Objectif 100.000 jeunes "mentorés" en 2021 : le gouvernement soutiendra 22 associations

Sur la plateforme "1 jeune, 1 solution", il est désormais proposé à tout jeune de moins de 30 ans de "trouver un mentor" et, à tout étudiant, professionnel en exercice ou retraité, de "devenir mentor". Le collégien qui a "des difficultés à l’école" pourra être épaulé par son mentor pour "organiser son travail et améliorer ses résultats scolaires". Le lycéen qui se questionne sur son orientation pourra se voir "conseiller" et "guider". L’étudiant à la recherche d’un stage ou d’une alternance ou le jeune demandeur d’emploi pourra espérer un soutien, voire un accès au réseau professionnel de son mentor. Annoncé le 1er mars 2021 par le président de la République (voir notre article), le dispositif "1 jeune, 1 mentor" a franchi une étape ce 25 mai 2021 lors d’un premier "comité mentorat" présidé par Jean-Michel Blanquer, ministre de l’Éducation nationale, de la Jeunesse et des Sports, et Elisabeth Borne, ministre du Travail, de l’Emploi et de l’Insertion. Outre l’ouverture de l’espace dédié sur la plateforme, les ministres "ont dévoilé la liste des 22 associations qui seront soutenues financièrement par l’État pour participer au développement du mentorat", selon un communiqué de ce jour.

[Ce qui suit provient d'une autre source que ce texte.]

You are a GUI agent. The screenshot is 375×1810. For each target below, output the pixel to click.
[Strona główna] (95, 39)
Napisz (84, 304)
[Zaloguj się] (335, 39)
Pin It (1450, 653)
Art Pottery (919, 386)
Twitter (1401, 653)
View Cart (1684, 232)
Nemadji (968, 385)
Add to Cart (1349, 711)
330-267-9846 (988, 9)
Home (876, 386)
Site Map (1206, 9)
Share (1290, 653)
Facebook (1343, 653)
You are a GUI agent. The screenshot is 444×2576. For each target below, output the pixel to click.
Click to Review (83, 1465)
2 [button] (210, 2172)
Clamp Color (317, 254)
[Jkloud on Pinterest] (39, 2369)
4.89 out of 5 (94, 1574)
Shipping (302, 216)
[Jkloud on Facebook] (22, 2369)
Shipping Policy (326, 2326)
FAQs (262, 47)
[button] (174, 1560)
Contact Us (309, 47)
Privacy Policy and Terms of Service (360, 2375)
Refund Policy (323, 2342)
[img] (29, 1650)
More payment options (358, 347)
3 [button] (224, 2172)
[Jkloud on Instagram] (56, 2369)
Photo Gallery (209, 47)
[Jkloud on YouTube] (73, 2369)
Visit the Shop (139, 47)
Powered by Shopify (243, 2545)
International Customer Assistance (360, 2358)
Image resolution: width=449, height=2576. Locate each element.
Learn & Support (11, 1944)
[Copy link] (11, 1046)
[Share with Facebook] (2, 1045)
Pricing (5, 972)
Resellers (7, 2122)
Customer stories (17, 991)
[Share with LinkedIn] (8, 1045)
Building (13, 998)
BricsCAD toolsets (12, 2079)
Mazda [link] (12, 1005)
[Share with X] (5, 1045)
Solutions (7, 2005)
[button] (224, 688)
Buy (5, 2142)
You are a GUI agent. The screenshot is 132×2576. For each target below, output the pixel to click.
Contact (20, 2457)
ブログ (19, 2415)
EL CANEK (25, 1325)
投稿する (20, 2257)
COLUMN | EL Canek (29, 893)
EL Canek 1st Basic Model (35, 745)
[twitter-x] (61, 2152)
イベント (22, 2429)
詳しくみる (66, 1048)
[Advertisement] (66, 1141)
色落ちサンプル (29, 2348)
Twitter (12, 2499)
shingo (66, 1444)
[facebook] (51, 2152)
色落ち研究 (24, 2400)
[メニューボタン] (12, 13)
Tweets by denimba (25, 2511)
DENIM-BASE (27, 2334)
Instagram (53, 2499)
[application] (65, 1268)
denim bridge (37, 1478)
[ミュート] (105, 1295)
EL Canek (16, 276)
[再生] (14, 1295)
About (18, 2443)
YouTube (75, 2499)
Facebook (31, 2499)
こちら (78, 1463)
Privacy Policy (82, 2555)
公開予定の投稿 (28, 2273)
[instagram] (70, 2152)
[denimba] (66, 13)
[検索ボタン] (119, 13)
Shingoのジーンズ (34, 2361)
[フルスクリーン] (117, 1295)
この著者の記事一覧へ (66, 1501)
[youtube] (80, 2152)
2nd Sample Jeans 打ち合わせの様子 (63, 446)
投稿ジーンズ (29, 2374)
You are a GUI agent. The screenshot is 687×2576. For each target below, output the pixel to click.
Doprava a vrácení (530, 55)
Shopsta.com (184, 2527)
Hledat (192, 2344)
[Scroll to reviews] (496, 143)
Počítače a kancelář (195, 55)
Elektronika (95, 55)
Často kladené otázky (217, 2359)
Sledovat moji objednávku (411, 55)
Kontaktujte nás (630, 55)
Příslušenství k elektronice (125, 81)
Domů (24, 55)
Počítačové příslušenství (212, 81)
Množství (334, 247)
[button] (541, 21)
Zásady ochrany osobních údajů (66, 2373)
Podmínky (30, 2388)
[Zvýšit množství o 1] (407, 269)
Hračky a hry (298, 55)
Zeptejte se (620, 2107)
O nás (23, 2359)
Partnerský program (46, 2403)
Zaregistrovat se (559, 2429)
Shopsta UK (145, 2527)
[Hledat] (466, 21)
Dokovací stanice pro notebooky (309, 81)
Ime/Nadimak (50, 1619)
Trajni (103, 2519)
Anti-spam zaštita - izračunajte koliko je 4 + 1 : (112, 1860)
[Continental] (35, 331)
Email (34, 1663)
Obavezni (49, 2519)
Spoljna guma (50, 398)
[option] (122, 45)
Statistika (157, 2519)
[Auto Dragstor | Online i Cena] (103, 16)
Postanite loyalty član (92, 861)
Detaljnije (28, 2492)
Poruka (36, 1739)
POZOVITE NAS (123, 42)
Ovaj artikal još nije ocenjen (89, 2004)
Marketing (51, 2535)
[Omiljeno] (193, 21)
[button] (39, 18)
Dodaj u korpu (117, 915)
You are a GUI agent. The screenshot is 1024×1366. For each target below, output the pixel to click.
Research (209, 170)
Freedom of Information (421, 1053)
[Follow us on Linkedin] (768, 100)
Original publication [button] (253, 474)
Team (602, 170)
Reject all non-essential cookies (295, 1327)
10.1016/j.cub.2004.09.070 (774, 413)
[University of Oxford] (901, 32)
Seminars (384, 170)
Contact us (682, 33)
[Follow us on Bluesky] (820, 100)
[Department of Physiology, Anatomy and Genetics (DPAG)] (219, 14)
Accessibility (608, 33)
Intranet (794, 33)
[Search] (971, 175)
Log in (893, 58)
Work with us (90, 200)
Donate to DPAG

30 millions d’euros sont prévus pour déployer ce plan, destiné à permettre un "triplement du nombre de jeunes suivis par un mentor" pour atteindre 100.000 jeunes en 2021, "avant un passage à 200.000 mentorés en 2022". Dans la liste des acteurs qui seront soutenus, on trouve des associations aux spécialités diverses, dont beaucoup sont membres du collectif Mentorat. Parmi elles : l’Afev (Association de la fondation étudiante pour la ville), l’Anaf (Association nationale des apprentis de France), l’Arpejeh (centrée sur les jeunes en situation de handicap), Article 1 (regroupant les deux associations de lutte contre l’inégalité des chances Frateli et Passeport Avenir), Capital Filles, Chemins d’avenir (pour les jeunes des territoires ruraux et des petites et moyennes villes), la Fédération des territoires aux grandes écoles, Sport dans la ville, Duo for a job, l’Institut Télémaque ou encore l’association de parrainage de proximité Parrains par mille.

Un protocole d’accord a été signé entre le gouvernement et le collectif Mentorat, l’enjeu étant de coordonner les mises en relation à partir des demandes et offres qui seront déposées sur la plateforme, ainsi que d’accompagner les futurs binômes. Le mentorat pourra être de courte ou de longue durée, avec un engagement d’au moins six mois pendant lesquels le mentor et le jeune se rencontrent "plusieurs heures par mois", dans un cadre défini par une structure et "sécurisé pour chacun".